═════ INPUT RECORDS ═════
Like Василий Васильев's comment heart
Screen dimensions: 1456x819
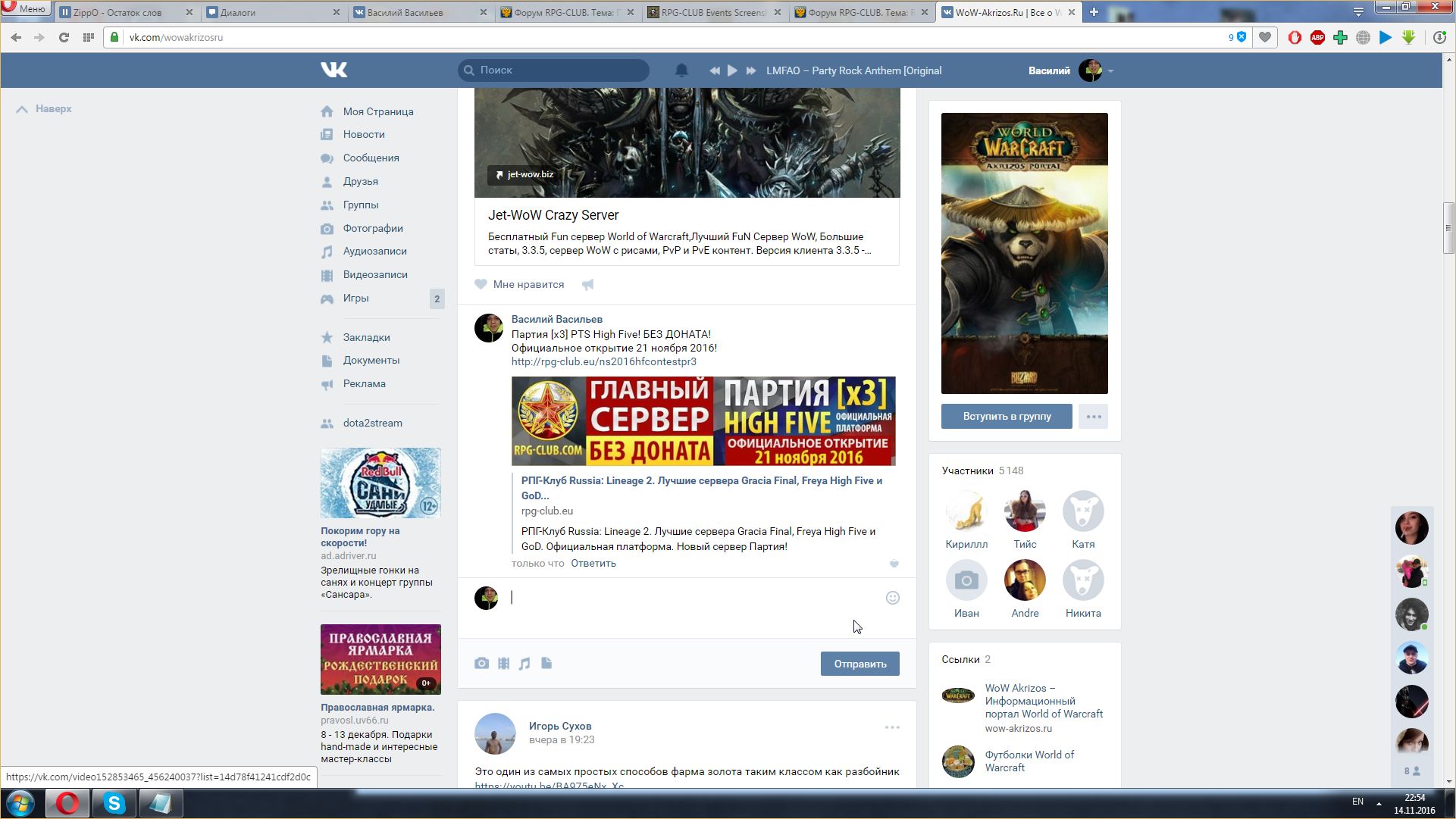(x=894, y=564)
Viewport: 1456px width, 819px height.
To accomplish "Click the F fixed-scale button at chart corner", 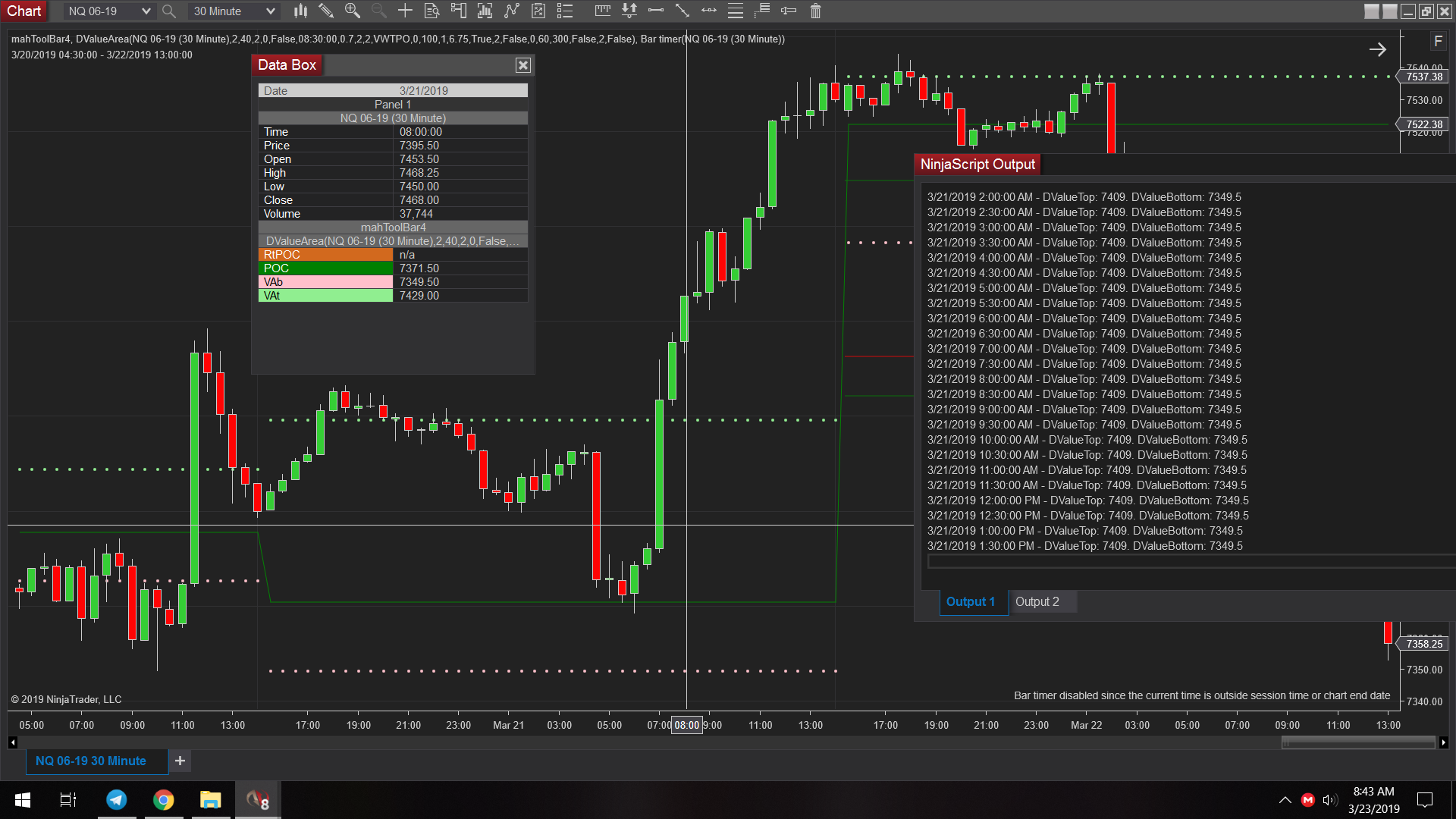I will [1437, 42].
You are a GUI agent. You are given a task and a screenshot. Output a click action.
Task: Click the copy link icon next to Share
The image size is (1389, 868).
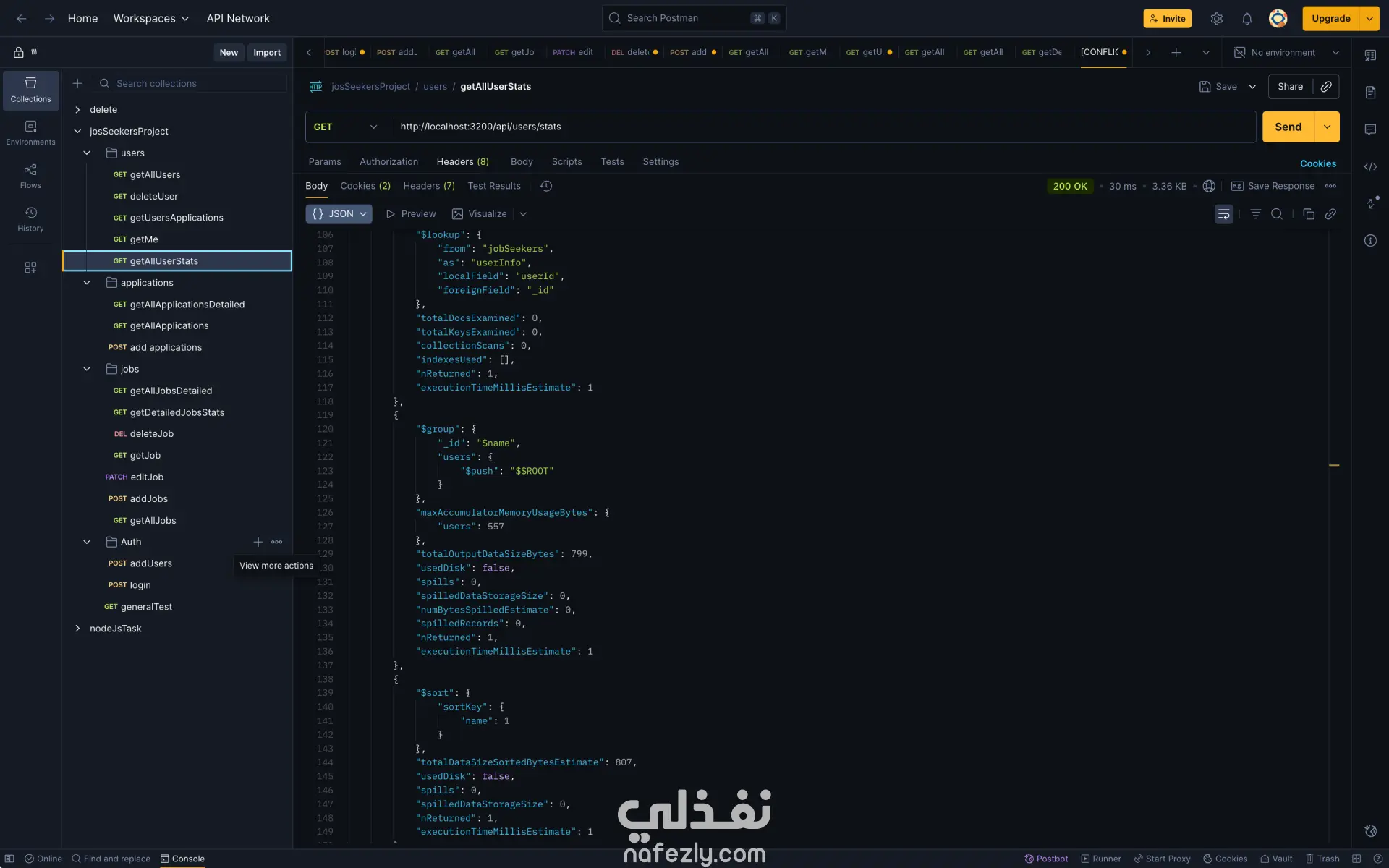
═════
PROBLEM TO WORK ON: Only the lines from the one containing "You are a GUI" through the last line of the records above should be repeated, exactly and without pictures.

REPLY TO THE EXERCISE:
You are a GUI agent. You are given a task and a screenshot. Output a click action.
Task: Click the copy link icon next to Share
The image size is (1389, 868).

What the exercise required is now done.